Element and text position data:
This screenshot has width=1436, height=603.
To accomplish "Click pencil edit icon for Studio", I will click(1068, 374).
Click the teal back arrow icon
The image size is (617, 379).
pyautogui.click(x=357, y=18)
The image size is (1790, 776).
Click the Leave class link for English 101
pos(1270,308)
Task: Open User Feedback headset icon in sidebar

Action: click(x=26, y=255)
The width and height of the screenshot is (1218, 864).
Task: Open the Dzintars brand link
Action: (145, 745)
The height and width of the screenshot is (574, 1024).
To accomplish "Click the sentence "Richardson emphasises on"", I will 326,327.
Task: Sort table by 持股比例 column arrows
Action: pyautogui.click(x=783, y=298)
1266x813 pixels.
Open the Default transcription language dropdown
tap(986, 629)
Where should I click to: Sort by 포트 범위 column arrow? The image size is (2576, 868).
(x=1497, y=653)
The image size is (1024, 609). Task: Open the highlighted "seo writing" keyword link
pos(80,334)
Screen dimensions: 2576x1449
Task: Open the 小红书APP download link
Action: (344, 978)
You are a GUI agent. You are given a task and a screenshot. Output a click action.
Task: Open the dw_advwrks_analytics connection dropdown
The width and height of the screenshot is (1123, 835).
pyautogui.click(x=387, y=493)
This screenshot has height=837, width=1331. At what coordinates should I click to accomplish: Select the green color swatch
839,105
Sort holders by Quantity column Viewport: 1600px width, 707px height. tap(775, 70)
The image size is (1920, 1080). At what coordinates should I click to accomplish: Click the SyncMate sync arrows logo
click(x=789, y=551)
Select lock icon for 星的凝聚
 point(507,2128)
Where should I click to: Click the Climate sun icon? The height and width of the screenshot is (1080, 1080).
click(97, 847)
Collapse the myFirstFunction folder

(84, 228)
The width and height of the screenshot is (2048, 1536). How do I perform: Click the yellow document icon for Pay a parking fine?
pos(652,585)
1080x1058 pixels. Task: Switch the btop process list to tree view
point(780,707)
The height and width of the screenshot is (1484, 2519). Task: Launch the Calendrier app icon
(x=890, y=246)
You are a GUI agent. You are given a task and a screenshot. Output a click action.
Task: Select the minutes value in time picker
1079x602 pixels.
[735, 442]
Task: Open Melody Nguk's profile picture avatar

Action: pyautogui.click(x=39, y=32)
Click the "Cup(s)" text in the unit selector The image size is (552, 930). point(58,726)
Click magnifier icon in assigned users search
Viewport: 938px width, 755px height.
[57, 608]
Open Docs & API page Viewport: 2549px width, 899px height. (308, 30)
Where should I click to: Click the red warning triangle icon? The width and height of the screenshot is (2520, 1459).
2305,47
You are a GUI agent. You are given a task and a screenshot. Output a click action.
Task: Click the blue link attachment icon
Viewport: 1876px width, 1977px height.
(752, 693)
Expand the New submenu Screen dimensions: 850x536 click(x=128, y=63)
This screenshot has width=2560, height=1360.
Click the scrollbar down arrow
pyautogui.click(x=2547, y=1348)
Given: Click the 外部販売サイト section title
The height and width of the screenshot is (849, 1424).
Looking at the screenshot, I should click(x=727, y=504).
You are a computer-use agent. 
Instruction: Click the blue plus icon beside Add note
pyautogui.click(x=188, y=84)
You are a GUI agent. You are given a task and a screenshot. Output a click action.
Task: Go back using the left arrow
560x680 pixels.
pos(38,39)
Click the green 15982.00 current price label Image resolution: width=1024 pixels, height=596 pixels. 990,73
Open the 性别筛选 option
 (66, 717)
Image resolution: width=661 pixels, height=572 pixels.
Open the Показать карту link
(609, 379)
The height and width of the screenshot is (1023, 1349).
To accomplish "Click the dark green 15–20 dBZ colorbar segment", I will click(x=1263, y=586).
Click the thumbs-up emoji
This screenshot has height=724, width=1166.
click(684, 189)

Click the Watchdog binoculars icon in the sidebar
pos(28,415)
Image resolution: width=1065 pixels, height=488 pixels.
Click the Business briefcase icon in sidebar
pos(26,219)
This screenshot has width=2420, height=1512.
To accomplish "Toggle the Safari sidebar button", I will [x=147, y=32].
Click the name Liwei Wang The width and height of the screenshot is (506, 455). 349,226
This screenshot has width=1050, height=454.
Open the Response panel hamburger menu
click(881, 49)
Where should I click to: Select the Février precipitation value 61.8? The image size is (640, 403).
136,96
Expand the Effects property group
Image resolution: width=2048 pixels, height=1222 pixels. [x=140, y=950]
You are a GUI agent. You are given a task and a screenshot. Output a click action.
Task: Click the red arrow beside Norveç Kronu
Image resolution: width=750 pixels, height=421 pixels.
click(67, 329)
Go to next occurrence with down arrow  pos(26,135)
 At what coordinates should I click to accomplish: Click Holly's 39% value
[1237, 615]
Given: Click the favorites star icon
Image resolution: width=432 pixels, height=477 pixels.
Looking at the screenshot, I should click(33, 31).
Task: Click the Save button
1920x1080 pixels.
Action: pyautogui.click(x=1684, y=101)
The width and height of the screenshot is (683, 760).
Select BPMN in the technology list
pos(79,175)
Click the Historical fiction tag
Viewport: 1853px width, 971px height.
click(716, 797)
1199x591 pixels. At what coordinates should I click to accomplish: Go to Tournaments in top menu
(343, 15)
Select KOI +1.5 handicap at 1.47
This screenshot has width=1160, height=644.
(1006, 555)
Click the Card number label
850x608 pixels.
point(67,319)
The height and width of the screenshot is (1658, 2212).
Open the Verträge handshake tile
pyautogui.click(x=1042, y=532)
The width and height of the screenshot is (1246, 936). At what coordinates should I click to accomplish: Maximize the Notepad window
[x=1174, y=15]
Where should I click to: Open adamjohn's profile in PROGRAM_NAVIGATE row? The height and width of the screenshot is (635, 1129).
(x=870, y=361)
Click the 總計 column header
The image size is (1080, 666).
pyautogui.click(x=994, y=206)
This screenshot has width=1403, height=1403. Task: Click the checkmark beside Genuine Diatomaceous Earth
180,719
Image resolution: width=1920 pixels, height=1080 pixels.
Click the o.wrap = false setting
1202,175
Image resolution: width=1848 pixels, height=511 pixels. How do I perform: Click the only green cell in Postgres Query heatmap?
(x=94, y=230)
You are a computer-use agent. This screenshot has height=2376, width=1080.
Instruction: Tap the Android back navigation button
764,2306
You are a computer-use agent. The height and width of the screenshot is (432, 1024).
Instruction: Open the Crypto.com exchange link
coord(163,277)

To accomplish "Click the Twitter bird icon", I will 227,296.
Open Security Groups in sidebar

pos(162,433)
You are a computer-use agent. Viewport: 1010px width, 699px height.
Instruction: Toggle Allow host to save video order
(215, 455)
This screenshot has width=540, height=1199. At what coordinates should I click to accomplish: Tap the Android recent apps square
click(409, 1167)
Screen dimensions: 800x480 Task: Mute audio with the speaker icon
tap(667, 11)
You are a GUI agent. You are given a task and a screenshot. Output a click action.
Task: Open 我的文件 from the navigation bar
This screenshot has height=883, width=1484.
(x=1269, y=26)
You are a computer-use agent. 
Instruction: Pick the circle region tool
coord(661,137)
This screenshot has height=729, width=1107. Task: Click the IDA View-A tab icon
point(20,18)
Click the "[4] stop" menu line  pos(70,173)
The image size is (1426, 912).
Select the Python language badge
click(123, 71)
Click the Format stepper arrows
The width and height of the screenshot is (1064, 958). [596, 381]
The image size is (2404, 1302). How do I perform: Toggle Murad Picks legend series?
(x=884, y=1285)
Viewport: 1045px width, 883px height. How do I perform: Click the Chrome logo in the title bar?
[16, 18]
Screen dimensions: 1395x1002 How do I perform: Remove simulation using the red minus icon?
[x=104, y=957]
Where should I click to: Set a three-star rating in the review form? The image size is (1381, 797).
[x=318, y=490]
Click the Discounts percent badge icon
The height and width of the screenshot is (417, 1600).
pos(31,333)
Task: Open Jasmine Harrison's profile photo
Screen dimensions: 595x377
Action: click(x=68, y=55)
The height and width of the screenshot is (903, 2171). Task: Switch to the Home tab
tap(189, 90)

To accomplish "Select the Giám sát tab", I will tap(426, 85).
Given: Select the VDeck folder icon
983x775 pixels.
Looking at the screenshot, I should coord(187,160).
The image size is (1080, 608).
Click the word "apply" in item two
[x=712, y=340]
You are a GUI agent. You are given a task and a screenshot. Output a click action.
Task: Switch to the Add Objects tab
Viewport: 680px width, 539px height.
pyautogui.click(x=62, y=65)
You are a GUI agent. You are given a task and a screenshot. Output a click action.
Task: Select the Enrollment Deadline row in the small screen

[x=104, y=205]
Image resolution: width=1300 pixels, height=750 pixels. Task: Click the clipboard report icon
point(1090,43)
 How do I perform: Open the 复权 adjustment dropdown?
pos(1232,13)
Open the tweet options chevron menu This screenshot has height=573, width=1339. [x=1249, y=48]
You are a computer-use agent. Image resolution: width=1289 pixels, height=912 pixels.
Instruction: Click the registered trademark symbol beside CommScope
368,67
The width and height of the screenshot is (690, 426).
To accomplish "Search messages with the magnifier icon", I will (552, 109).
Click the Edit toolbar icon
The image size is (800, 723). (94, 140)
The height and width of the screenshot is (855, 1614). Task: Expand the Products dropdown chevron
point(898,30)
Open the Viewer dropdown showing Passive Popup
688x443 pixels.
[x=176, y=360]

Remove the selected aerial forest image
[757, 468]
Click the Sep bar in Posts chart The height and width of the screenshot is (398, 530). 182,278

YOUR TASK: Change "Enrollment Deadline" to "Registration Deadline" in the stretch of lines from the one containing "Screen dimensions: 1395x1002" through the one containing "pos(1232,13)", and give back only those lines with nothing else altered.

SOLVED EXERCISE:
Screen dimensions: 1395x1002 How do I perform: Remove simulation using the red minus icon?
[x=104, y=957]
Where should I click to: Set a three-star rating in the review form? The image size is (1381, 797).
[x=318, y=490]
Click the Discounts percent badge icon
The height and width of the screenshot is (417, 1600).
pos(31,333)
Task: Open Jasmine Harrison's profile photo
Screen dimensions: 595x377
Action: click(x=68, y=55)
The height and width of the screenshot is (903, 2171). Task: Switch to the Home tab
tap(189, 90)

To accomplish "Select the Giám sát tab", I will tap(426, 85).
Given: Select the VDeck folder icon
983x775 pixels.
Looking at the screenshot, I should coord(187,160).
The image size is (1080, 608).
Click the word "apply" in item two
[x=712, y=340]
You are a GUI agent. You are given a task and a screenshot. Output a click action.
Task: Switch to the Add Objects tab
Viewport: 680px width, 539px height.
pyautogui.click(x=62, y=65)
You are a GUI agent. You are given a task and a screenshot. Output a click action.
Task: Select the Registration Deadline row in the small screen

[x=104, y=205]
Image resolution: width=1300 pixels, height=750 pixels. Task: Click the clipboard report icon
point(1090,43)
 How do I perform: Open the 复权 adjustment dropdown?
pos(1232,13)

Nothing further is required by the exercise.